AES-128 cryptographic engineering lab

C implementation of AES-128 internals, GF(2^8) arithmetic, 3-round distinguisher via lambda sets, and the Square/integral attack recovering 4.5-round keys.

This lab is about building AES-128 from scratch in C and then breaking a reduced version of it. Building the cipher first matters: attacks against black-box ciphers are exercises in observation, but an attack you coded yourself against a cipher you coded yourself leaves no room to misattribute what is happening. Every step from plaintext to ciphertext is accountable.

The lab works in two parts. Exercise 1 is about the arithmetic substrate and a structural property of the cipher. Exercise 2 is a working key recovery attack against 4.5-round AES.

GF(2^8) and the xtime function

AES operates over the finite field GF(2^8). Elements of the field are 8-bit values. Addition in this field is XOR. Multiplication by the generator element 2 is defined as a left shift with a conditional reduction modulo the irreducible polynomial x^8 + x^4 + x^3 + x + 1, which in binary is 0x11B. Because the result is 8 bits and the polynomial is 9 bits, the carry bit is dropped and 0x1B is XORed in when the high bit was set.

The naive implementation uses a branch:

if (p & 0x80) return (p << 1) ^ 0x1B;
else          return (p << 1);

The production implementation in aes-128_enc.c eliminates the branch entirely:

uint8_t xtime(uint8_t p)
{
    uint8_t m = p >> 7;
    m ^= 1;
    m -= 1;
    m &= 0x1B;
    return ((p << 1) ^ m);
}

p >> 7 extracts bit 7 into position 0. If the high bit was 1, m = 1. If it was 0, m = 0.

m ^= 1 inverts that: m becomes 0 when the high bit was 1, and 1 when it was 0.

m -= 1 wraps: 0 becomes 0xFF (all bits set), 1 becomes 0. This is an 8-bit underflow.
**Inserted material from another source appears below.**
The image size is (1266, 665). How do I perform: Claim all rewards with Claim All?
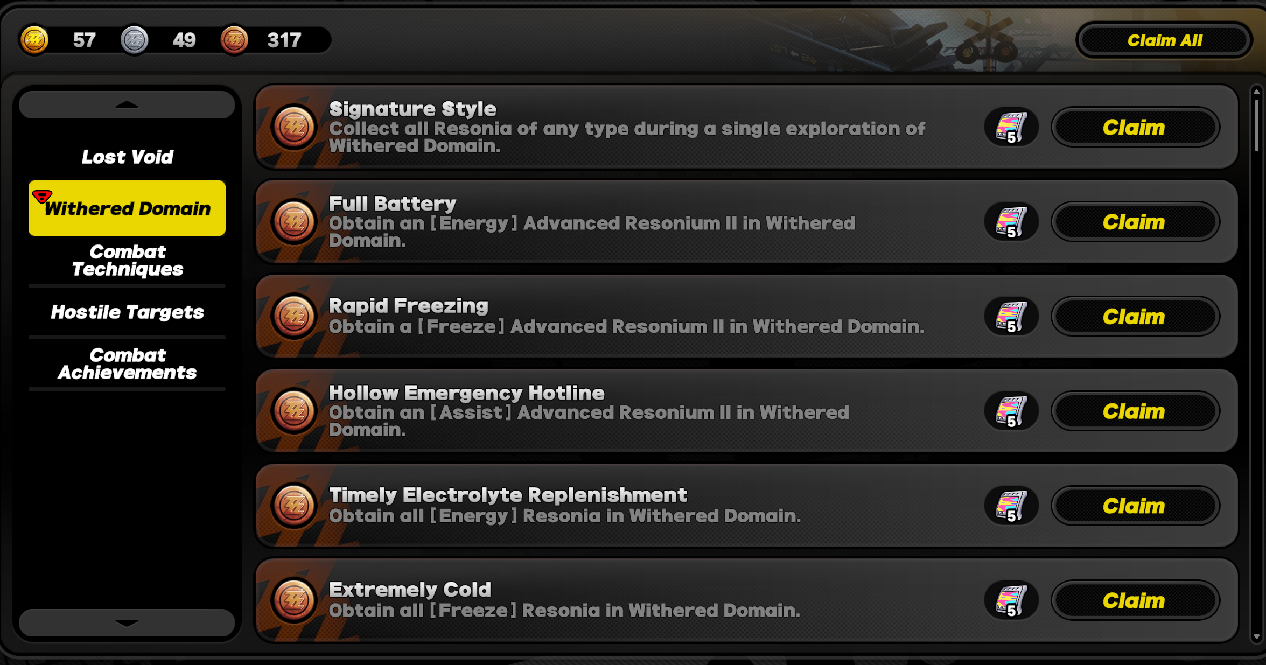pyautogui.click(x=1164, y=40)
m &= 0x1B masks: 0xFF becomes 0x1B (the reduction polynomial), 0 stays 0.

The result is XORed with the left-shifted byte. When the high bit was set, XOR with 0x1B applies the modular reduction. When it was not set, XOR with 0 is a no-op.
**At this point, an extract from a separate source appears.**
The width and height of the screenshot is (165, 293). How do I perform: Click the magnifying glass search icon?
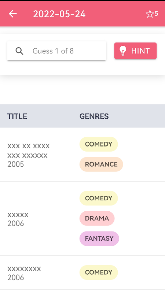[x=19, y=51]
This is branchless conditional logic. The data itself drives which constant gets applied, with no conditional jump in the generated code. On hardware, this is also side-channel cleaner: execution time does not depend on the value being processed.
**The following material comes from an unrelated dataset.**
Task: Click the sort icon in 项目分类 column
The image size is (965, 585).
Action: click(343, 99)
All multi-byte GF(2^8) multiplication — used in MixColumns — builds on xtime. Multiplying by 3 is xtime(p) ^ p. Multiplying by 0x0E is three nested xtime calls XORed together. The efficiency of every field operation in the cipher depends on this one function.

The fused round function

A textbook AES round is four sequential operations: SubBytes, ShiftRows, MixColumns, AddRoundKey. The implementation fuses SubBytes and ShiftRows into a single pass, then does MixColumns and AddRoundKey.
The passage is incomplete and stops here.